Page MenuHomePhabricator

Some Core availability Catchpoint tests might be more expensive than they need to be
Closed, ResolvedPublic

Description

A lot of the availability tests use the Chrome monitor, which costs 1 point per run, where the Emulated monitor would be enough for testing availability.

While running JS with the Chrome Monitor probably triggers more requests, it doesn't inform us about whether the JS experience is broken or not, since we are merely testing for availability.

Was there any rationale to have the "big wikis" tested with the Chrome monitor rather than the Emulated monitor?

Details

Related Gerrit Patches:

Event Timeline

Gilles created this task.Apr 13 2017, 6:54 AM
Restricted Application added a subscriber: Aklapper. · View Herald TranscriptApr 13 2017, 6:54 AM
Peter added a subscriber: Peter.Apr 18 2017, 8:13 AM

I did some checks, in *Core Services Availability* we do two payment checks with Chrome against the API and check if it returns OK. I'm pretty sure they could use "Object" and just verify the result?

For other tests we need to discuss it, I haven't used CatchPoint in a while. Some tests I think overlap with WebPageTest we don't have the same alerting there.

MoritzMuehlenhoff triaged this task as Medium priority.May 10 2017, 3:31 PM
Gilles moved this task from Inbox to Radar on the Performance-Team board.May 17 2017, 6:52 PM
Krinkle added a subscriber: Krinkle.

We created this task at a time we were considering to use Catchpoint for some of our web performance tests. At that time, a lot of credits were already occupied with questionable tests. As such, this task was created for Ops to re-evaluate some of those and potentially free up credits for us to use.

While that should still happen (in the interest of not wasting anything), untagging Performance-Team given we're no longer interested in using Catchpoint for anything relating to web performance due to the instability of the metrics. I suppose they have different objectives (correctness/availability, not millisecond precise/consistent timing metrics).

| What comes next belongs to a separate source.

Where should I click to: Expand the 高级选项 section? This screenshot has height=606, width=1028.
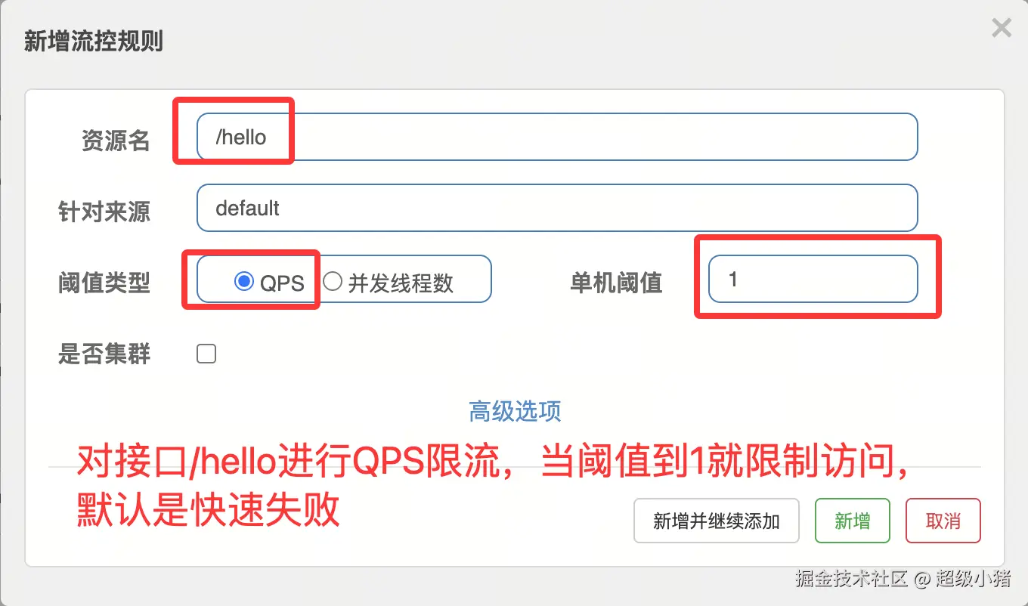[x=515, y=412]
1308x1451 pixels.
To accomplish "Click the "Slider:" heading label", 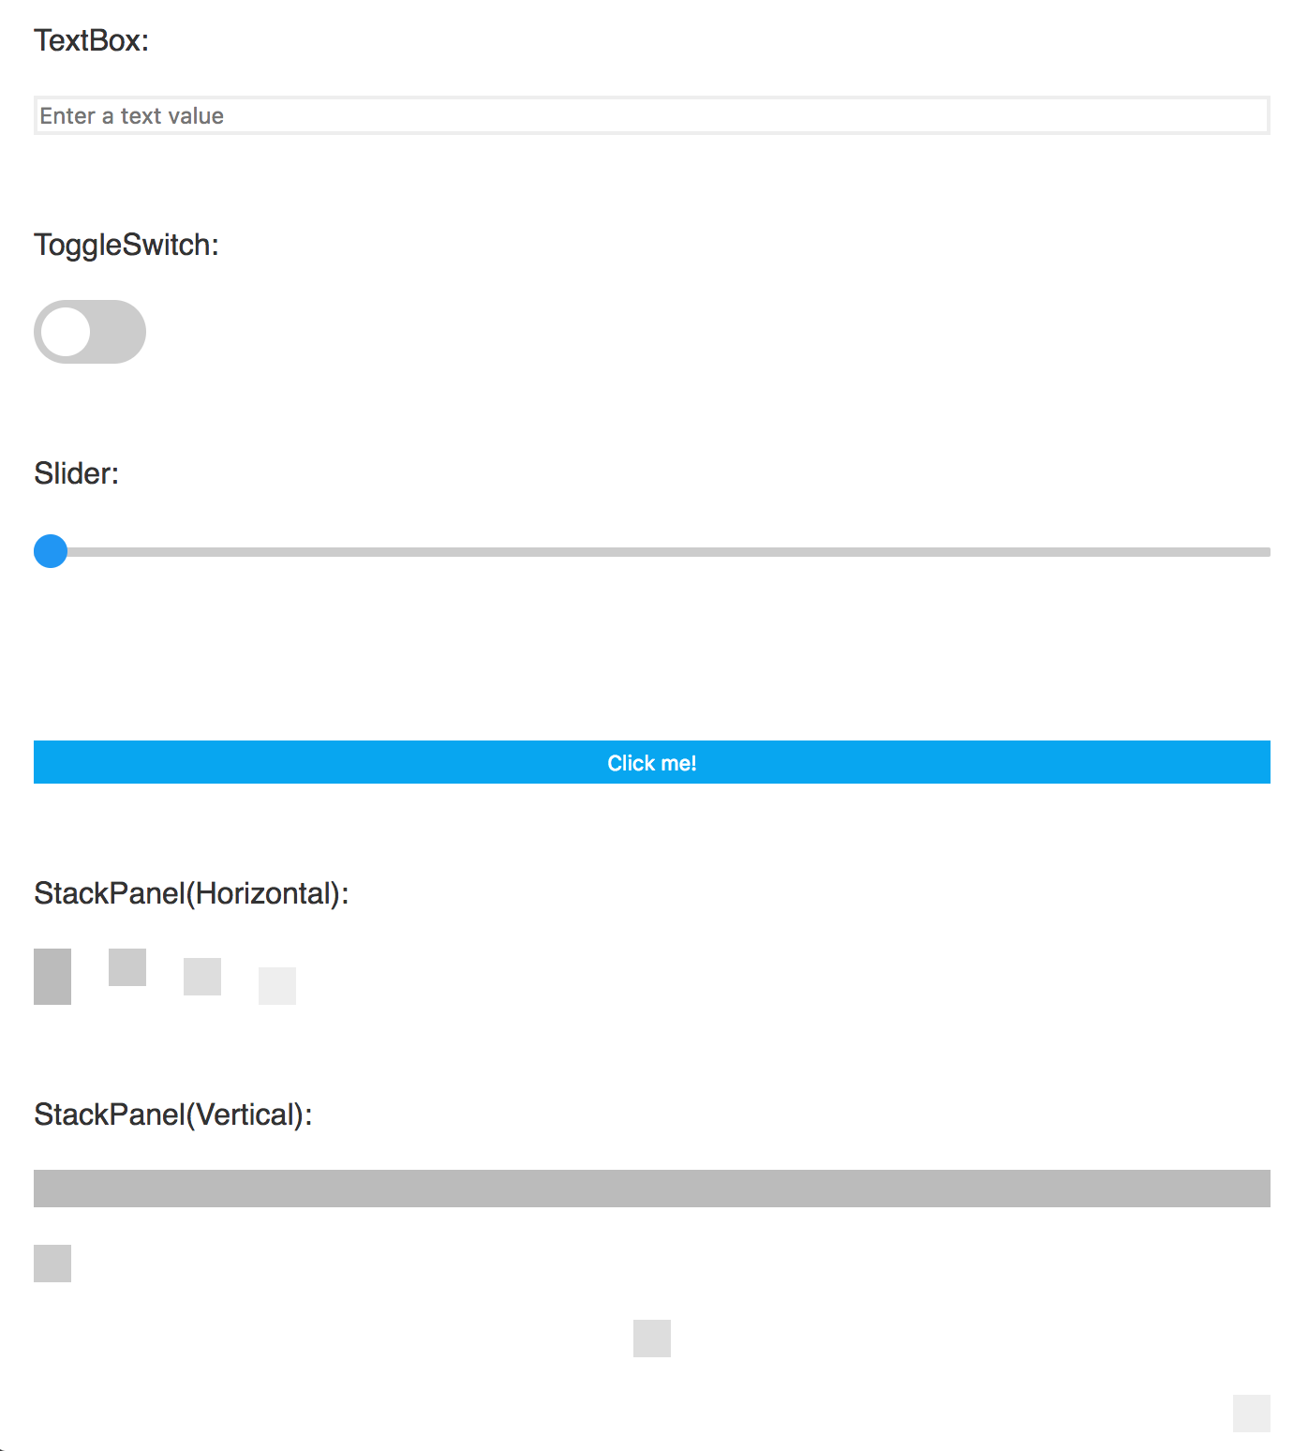I will coord(77,473).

faidon assigned this task to Volans.Jan 29 2018, 2:54 AM
faidon raised the priority of this task from Medium to High.

Mentioned in SAL (#wikimedia-operations) [2018-01-31T01:51:25Z] <mutante> catchpoint: recycled gwicke's user and turned it into a user for volans, upgraded him to admin (T162857)

Change 410951 had a related patch set uploaded (by Volans; owner: Volans):
[operations/puppet@production] Icinga: update allowed IPs for external monitoring

https://gerrit.wikimedia.org/r/410951

Change 410951 merged by Volans:
[operations/puppet@production] Icinga: update allowed IPs for external monitoring

https://gerrit.wikimedia.org/r/410951

Volans moved this task from Inbox to In progress on the observability board.
Volans closed this task as Resolved.Apr 19 2018, 9:10 AM
Volans added subscribers: chasemp, faidon.

To summarize the work done recently, I've made an audit of existing checks and fixed/improved some of them that had clear errors or needed to be updated. @chasemp has very kindly offered himself to review the WMCS related checks, users and groups.

The summary of the audit of existing checks and their cost in points, users and group is available in this internal document.

I've also added myself to all the alerts to have a better view of any check that might be less reliable or have more false positive than others in order to improve their reliability on the alarming side.
In addition to improve the API vs Chrome checks, another thing worth investigating is the ability to use public cloud nodes in some cases instead of the backbone nodes given the reduced cost.

There is a medium/long-term plan to review, improve and optimize our external checks that is out of scope of this specific task and will continue in the background. Given that we're not in a shortage of points situation at this moment I'm resolving the task.